Atlantic Salmon/Salmo salar
SARA Listed- Endangered: As little as 30 years ago, the river systems in New Brunswick and Nova Scotia that are connected to the Bay of Fundy, were thriving with salmon that would instinctively migrate to these pristine rivers (to their birth river) and spawn (reproduce). After spawning, they migrate out to the Bay where they stay 1-2 winters and when instinct draws them back, they start their journey home to spawn.

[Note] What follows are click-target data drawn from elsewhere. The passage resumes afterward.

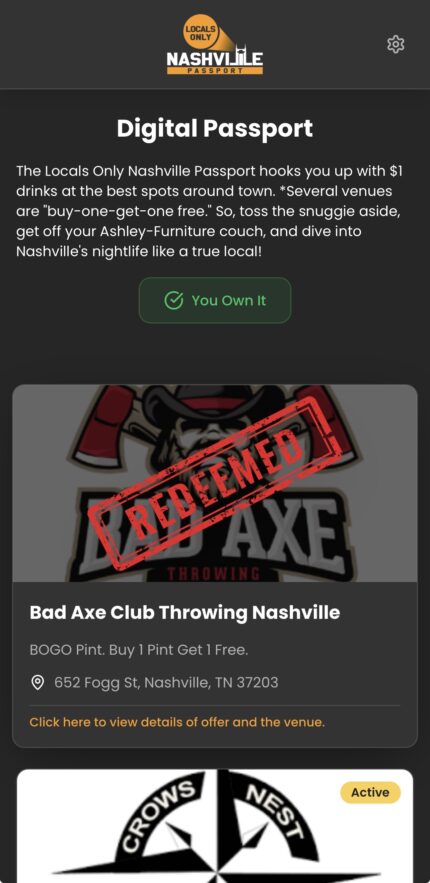The width and height of the screenshot is (430, 883).
Task: Click the red REDEEMED stamp
Action: [217, 484]
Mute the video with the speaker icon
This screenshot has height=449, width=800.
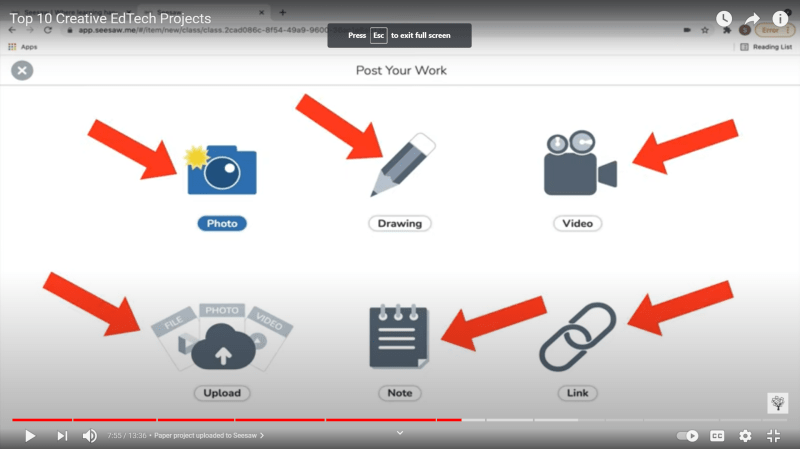tap(90, 436)
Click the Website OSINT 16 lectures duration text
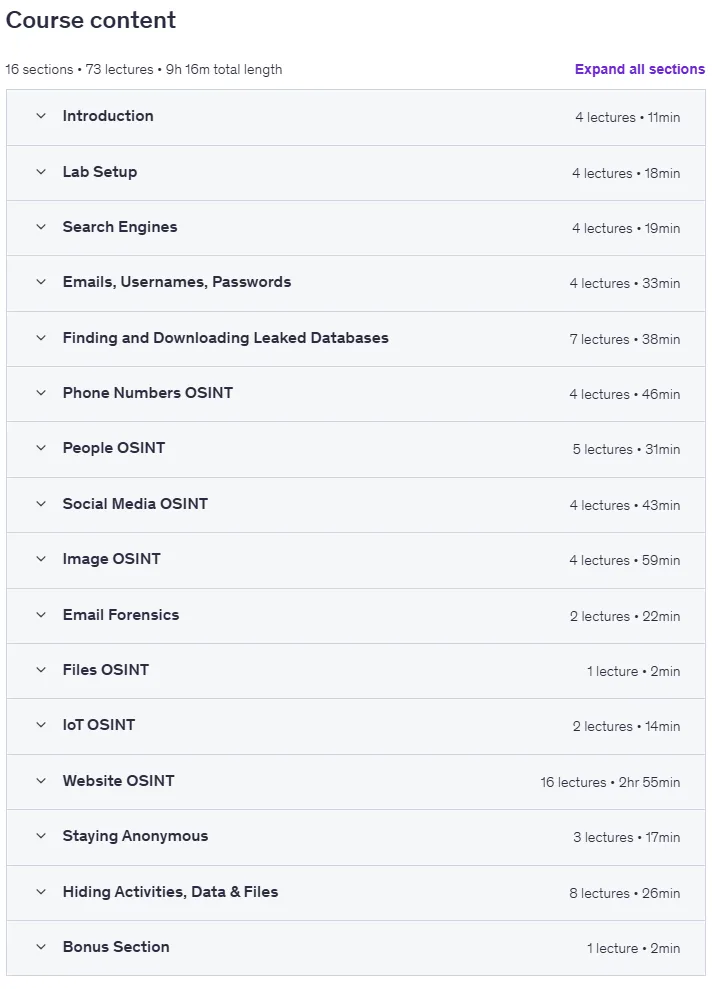 [x=610, y=782]
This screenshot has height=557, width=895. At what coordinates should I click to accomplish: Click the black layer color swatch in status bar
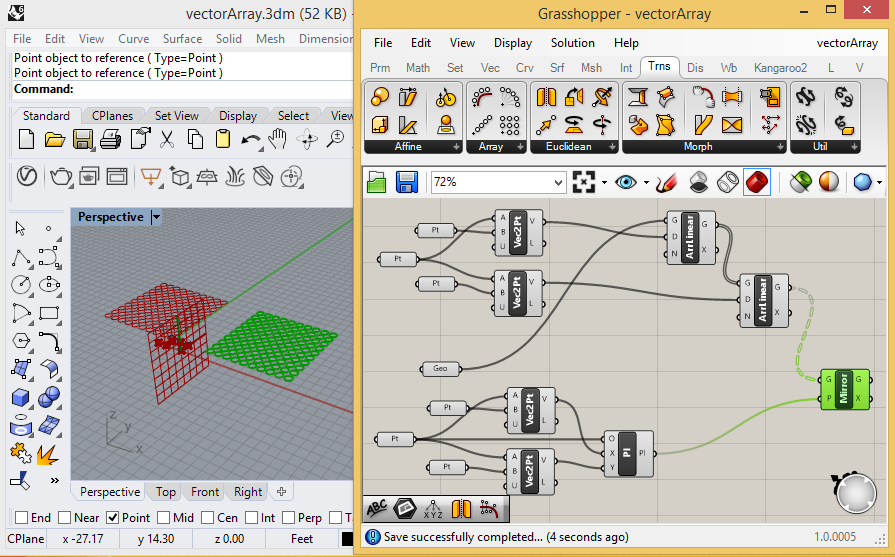pos(348,539)
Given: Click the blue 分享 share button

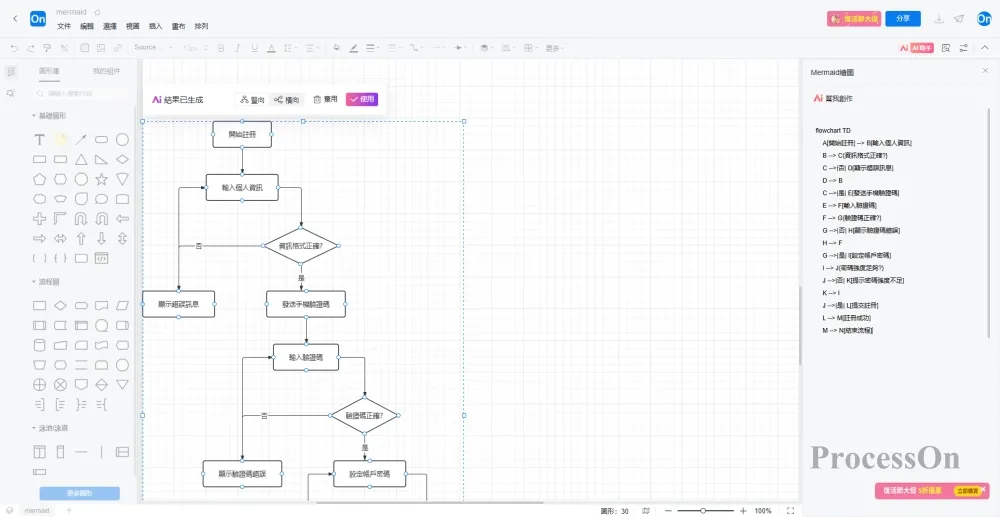Looking at the screenshot, I should pos(903,18).
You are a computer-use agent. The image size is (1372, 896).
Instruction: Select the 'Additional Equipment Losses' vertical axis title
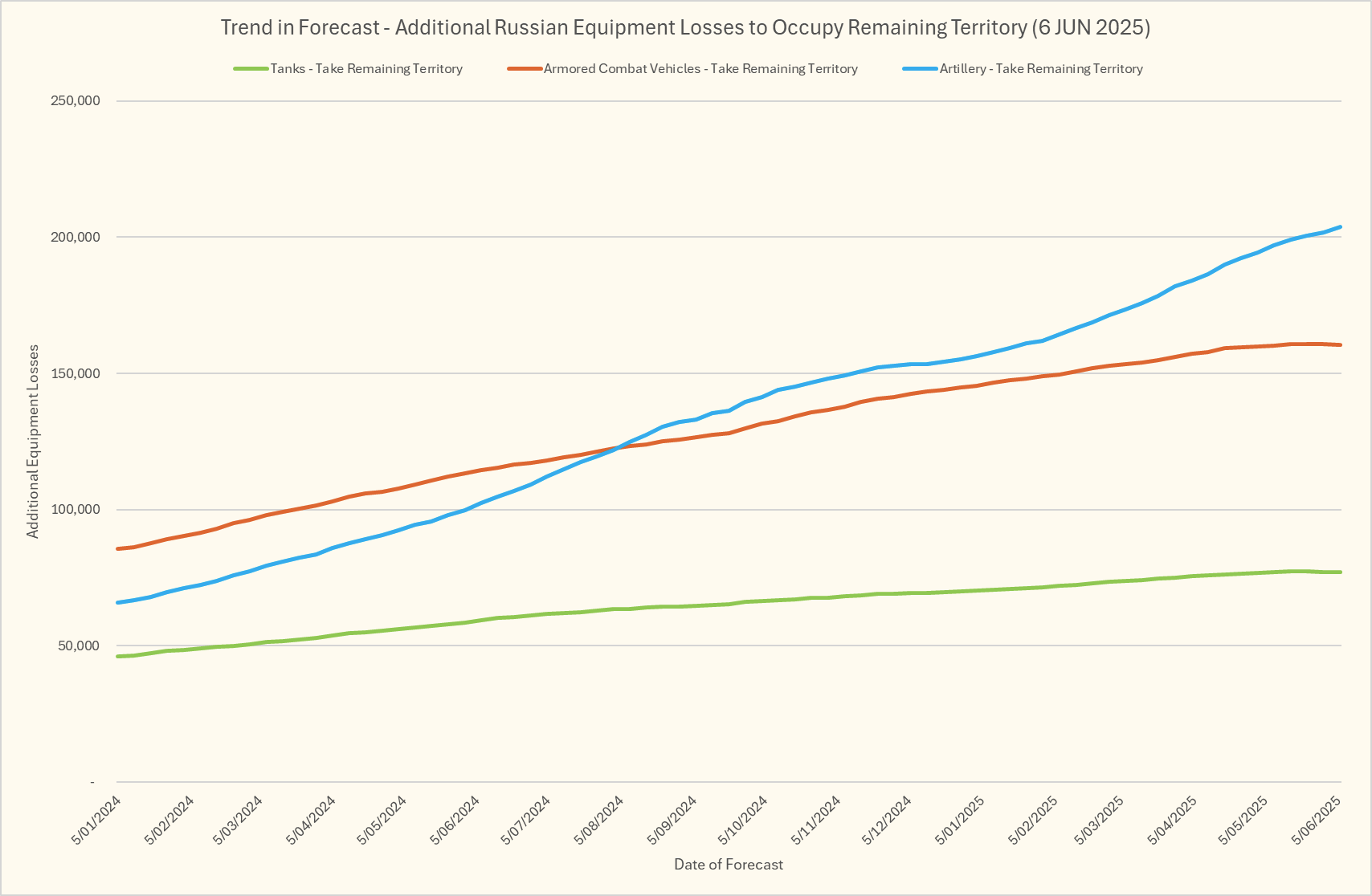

But what makes these salmon different is that they are a unique sub-species of the Atlantic salmon. Unlike those born in the rivers on the outer Bay of Fundy, which include those salmon populations on the Eastern Coast of North America, few iBoF (inner Bay of Fundy) Atlantic salmon go on long winter migrations that their cousins travel, which means that they stay within the mouth of the Bay of Fundy and in the adjacent Gulf of Maine through the duration of the winter. These waters have a plentiful abundance of shrimp-like invertebrates, young herring and other smaller fish that they enjoy eating.
Using genetic markers, scientists have discovered that iBoF salmon are of two distinct stocks – one stock
originates in the rivers of Minas Basin and the other in the rivers of Chignecto Bay. There are two Biodiversity Facilities that house iBoF Atlantic salmon families that represent approximately 10 rivers. Coldbrook, Nova Scotia, maintains the Gaspereau and Stewiacke River populations and Mactaquac, New Brunswick, maintains the Big Salmon River population.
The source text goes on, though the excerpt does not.